On 03/12/2008, at 11:32 PM, Ben Laurie wrote:
On Wed, Dec 3, 2008 at 10:38 AM, Mark Nottingham <[EMAIL PROTECTED]>
wrote:
Considering that one of your core use cases for this is security-
related,
I'm surprised that you're effectively arguing that HTTP and HTTPS
URLs with
the same authority be collapsed into one name space.
Many standards and common practices currently sandbox policy and
metadata to
a single URL scheme + authority by default, including robots.txt,
p3p.xml,
cookie scoping,
Surely cookies are scoped to HTTP and HTTPS by default.
It depends on who you talk to; we don't really have a spec for cookies
that reflects reality, and there are subtle differences in the
implementations. RFC2109 says
The user agent keeps separate track of state information that
arrives via Set-Cookie response headers from each origin server (as
distinguished by name or IP address and port).
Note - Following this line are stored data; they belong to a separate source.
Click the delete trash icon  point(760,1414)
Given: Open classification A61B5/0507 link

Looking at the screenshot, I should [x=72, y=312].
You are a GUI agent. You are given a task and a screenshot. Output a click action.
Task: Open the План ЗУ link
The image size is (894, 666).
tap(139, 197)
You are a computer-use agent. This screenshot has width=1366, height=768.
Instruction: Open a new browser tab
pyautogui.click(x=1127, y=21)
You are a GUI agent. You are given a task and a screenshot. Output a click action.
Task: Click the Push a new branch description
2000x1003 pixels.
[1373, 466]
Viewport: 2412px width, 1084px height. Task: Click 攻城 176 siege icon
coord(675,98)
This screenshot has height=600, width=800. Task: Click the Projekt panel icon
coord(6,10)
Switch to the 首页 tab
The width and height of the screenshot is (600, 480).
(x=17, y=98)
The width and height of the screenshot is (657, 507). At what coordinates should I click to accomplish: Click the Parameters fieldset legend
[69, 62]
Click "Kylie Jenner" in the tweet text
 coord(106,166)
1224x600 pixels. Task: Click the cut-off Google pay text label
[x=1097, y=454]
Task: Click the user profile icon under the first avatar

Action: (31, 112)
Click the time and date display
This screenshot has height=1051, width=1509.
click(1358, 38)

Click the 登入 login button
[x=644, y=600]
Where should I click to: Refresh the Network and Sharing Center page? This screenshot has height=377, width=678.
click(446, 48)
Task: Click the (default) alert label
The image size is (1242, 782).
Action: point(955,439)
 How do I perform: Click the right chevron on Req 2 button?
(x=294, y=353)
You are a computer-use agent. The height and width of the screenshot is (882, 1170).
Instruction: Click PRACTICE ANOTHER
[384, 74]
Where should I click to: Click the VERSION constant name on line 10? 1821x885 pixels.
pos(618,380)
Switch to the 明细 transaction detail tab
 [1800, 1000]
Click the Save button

... but goes on to contradict that later one.
Authentication is a better example.
automated redirection processing in HTTP,
I don't know what this is.
Argh - sorry, confused a proposal discussed recently with specified
behaviour. Never mind.
cache invalidation, OPTIONS metadata, cross-site scripting
There are standards for XSS???
There's a de facto standard in the browsers (same origin), and these
folks are working towards something more formal, maybe;
http://www.w3.org/2006/WSC/
--
Mark Nottingham http://www.mnot.net/